The SoC exposed to the user is the BMS's best estimate of usable capacity. It adjusts this on the fly, and under normal circumstances you can be pretty well assured that if it says you have x% available, you have x% available.
If it's inaccurate for some reason, there's generally no way to know until you run the pack down to a very low SoC and the BMS quickly realizes the issue.
It's also possible for things to make these calculations completely useless, but this is generally the result of a third party modifying the pack in a way that makes it impossible for it to make accurate estimates (replacing modules with mismatched ones, snipping cell fuses, etc)... in which case shutting down with even 100+ miles on the dash wouldn't be unexpected. (Yes, this is a PSA to not let anyone butcher your battery pack.)
I would say that you there is ways to detect when the BMS is "off track". Not during a specific drive, but in general we can keep track of this.
When at sleep the true SOC can be measured, but when driving the displayed SOC is a running estimate (calculation) from the known SOC before the drive.
This estimate is initial remaning energy (moninal remaining as per SMT data) minus the consumed energy which gives as the new remaning energy. Divided by the estimated capacity (nominal full pack as per SMT) we get a estimated SOC).
When the BMS is perfectly on track, the estimate and the real SOC is more or less the same.
But if we have a overestimated battery capacity the estimated SOC when parking is too high, and after a short period of time (like 15-20 minutes after parking), we can re-check the displayed SOC and it will have decreased as the overestimation causes a underestimation of the used percentage of the SOC.
This is the other way around with a underestimation. The SOC will then instead increase after the drive.

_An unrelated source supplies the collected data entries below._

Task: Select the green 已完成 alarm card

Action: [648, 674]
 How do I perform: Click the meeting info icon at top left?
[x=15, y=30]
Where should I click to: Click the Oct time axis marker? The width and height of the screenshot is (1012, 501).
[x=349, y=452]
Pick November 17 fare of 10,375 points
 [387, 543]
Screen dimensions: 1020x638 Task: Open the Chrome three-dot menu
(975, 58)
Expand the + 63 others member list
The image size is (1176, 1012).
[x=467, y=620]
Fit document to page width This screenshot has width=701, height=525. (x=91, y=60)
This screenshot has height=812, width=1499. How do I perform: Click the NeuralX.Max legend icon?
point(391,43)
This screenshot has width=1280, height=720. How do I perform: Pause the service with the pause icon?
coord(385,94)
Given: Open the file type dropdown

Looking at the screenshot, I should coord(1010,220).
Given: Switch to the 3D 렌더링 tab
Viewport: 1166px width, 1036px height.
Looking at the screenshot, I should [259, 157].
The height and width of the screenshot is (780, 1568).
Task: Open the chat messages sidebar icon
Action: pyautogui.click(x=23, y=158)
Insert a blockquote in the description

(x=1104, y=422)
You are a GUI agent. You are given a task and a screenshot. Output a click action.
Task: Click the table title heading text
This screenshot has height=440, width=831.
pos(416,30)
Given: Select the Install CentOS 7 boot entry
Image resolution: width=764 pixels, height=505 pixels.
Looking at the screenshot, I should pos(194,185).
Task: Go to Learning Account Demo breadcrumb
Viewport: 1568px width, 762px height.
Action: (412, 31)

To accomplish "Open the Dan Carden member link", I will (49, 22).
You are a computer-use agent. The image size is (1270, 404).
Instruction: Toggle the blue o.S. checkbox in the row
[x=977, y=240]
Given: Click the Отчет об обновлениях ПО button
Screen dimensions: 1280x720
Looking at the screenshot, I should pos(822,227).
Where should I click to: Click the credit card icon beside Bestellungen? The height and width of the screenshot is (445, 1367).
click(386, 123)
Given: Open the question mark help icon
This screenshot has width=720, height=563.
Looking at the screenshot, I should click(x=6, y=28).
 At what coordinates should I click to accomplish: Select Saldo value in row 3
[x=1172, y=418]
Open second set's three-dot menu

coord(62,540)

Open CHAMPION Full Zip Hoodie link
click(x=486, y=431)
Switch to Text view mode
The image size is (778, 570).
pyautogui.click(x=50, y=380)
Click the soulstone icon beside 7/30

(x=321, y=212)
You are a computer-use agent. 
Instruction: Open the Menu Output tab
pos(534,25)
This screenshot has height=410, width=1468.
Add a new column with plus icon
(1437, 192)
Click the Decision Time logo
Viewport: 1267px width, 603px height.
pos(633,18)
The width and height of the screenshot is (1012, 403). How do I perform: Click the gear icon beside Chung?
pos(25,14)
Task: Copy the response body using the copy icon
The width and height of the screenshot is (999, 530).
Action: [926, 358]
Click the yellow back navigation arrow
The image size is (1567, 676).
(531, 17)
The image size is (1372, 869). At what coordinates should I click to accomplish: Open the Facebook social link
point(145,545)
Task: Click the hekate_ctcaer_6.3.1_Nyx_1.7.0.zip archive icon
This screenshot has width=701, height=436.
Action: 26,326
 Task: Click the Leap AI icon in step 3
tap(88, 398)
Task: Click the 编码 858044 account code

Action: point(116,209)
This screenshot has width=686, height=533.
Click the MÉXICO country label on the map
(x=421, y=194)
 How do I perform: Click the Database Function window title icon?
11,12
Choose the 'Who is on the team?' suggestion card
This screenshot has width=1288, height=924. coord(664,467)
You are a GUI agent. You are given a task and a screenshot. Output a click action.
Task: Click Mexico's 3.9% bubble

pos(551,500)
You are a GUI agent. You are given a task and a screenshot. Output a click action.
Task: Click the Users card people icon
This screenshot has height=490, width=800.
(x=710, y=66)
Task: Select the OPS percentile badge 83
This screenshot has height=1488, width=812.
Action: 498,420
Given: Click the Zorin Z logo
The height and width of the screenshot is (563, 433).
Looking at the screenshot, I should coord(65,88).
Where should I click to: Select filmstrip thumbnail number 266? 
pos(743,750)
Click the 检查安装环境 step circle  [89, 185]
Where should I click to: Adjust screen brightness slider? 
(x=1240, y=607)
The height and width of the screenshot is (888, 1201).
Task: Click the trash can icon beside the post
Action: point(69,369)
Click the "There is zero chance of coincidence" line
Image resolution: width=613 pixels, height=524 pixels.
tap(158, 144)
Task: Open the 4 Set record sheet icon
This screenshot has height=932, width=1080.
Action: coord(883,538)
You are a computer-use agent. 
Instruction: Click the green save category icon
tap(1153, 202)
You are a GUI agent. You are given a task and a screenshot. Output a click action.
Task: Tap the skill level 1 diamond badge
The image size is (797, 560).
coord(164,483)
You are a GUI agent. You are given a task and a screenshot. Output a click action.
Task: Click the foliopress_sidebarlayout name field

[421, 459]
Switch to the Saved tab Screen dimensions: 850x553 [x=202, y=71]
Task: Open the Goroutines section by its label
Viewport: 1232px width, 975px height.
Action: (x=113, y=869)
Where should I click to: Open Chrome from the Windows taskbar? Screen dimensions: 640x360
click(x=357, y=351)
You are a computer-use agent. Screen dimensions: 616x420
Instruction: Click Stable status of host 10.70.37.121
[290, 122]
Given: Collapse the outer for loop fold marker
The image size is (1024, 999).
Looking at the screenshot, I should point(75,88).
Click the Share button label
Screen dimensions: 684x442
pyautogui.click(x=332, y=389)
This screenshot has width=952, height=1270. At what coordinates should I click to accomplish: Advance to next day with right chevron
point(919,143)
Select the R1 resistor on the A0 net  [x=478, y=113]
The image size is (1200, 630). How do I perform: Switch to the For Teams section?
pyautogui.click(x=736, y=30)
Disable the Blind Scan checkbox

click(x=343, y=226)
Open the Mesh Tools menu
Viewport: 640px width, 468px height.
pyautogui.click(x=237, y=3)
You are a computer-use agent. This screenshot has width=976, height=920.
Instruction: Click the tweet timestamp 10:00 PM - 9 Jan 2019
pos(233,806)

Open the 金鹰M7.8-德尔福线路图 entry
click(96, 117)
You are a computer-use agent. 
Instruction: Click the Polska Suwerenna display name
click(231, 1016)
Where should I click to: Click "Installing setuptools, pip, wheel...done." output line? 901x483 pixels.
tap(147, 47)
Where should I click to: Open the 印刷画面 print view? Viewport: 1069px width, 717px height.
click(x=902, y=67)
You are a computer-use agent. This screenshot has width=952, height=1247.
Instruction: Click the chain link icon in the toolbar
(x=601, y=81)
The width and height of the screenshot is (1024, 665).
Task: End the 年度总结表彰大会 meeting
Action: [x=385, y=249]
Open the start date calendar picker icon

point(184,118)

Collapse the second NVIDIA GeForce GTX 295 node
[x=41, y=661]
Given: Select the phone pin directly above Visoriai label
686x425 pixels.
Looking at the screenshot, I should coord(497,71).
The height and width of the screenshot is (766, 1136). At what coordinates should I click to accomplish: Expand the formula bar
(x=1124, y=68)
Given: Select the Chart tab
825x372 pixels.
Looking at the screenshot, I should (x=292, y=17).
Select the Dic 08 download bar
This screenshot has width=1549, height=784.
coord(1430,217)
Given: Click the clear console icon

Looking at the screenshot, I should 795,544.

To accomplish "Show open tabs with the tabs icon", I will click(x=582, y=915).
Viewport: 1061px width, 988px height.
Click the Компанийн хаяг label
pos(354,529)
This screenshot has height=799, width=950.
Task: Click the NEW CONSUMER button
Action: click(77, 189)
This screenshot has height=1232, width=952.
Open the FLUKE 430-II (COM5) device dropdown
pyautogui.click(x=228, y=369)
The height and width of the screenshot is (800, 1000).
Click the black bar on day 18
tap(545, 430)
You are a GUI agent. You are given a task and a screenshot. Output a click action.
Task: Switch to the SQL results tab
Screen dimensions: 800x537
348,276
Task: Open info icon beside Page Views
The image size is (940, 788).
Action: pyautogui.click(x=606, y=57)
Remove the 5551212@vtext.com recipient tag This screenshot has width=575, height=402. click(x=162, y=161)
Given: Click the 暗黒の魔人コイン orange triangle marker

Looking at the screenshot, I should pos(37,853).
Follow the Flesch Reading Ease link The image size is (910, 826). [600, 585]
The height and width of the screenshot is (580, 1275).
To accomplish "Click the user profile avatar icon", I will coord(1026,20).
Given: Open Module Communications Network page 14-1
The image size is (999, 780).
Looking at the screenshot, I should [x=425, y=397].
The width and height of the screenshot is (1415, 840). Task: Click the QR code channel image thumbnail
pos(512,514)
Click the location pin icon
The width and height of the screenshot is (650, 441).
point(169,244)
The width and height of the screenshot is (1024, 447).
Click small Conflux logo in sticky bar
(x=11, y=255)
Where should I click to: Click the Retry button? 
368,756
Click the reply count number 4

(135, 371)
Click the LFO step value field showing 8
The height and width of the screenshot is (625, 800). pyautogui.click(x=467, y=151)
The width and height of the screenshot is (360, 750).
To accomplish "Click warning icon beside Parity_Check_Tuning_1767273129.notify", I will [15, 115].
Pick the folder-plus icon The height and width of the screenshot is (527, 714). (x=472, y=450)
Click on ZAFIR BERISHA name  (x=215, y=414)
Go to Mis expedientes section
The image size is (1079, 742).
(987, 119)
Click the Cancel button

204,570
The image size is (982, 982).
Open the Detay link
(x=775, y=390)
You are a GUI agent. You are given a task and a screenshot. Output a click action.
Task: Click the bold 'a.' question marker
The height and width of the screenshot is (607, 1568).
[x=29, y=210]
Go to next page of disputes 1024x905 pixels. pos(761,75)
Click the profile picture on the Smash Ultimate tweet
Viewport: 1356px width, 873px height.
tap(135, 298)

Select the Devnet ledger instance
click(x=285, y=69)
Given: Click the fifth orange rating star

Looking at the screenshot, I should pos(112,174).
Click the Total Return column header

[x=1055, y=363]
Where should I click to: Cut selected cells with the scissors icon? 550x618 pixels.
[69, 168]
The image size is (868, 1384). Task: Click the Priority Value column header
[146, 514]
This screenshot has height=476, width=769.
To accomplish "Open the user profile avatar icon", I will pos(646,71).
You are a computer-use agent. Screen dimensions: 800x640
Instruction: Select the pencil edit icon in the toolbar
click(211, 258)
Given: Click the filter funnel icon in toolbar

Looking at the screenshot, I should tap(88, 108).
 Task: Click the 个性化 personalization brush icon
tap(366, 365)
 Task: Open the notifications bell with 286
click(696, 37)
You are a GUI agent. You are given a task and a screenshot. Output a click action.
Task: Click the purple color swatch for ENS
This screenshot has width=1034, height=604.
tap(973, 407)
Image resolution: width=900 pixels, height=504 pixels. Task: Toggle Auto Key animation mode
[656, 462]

For charging, the opposite to above happens, charging is estimated by BMS "To charge complete" so a underestimation results in a overshoot in charging and vice versa.
Looking at the SOC graph in for example Teslafi show clearly if we have a over- och underestimation.
I did use that principle fot my model 3 when the BMS somehow was very off, showing 75.7 kWh nominal full pack (a sudden drop that afterwards recovered), and found the capacity to be close to 79 kWh. I did a 100-0% drive (using Scan my tesla and teslalogger for all data) and found the capacity to be 79kWh.
For my new Plaid, it showed NFP 95.3kWh when I got it, but the same calculation as per above said 98.0kWh. After 3-4 weeks the NFP entered 98kWh and has stayed there.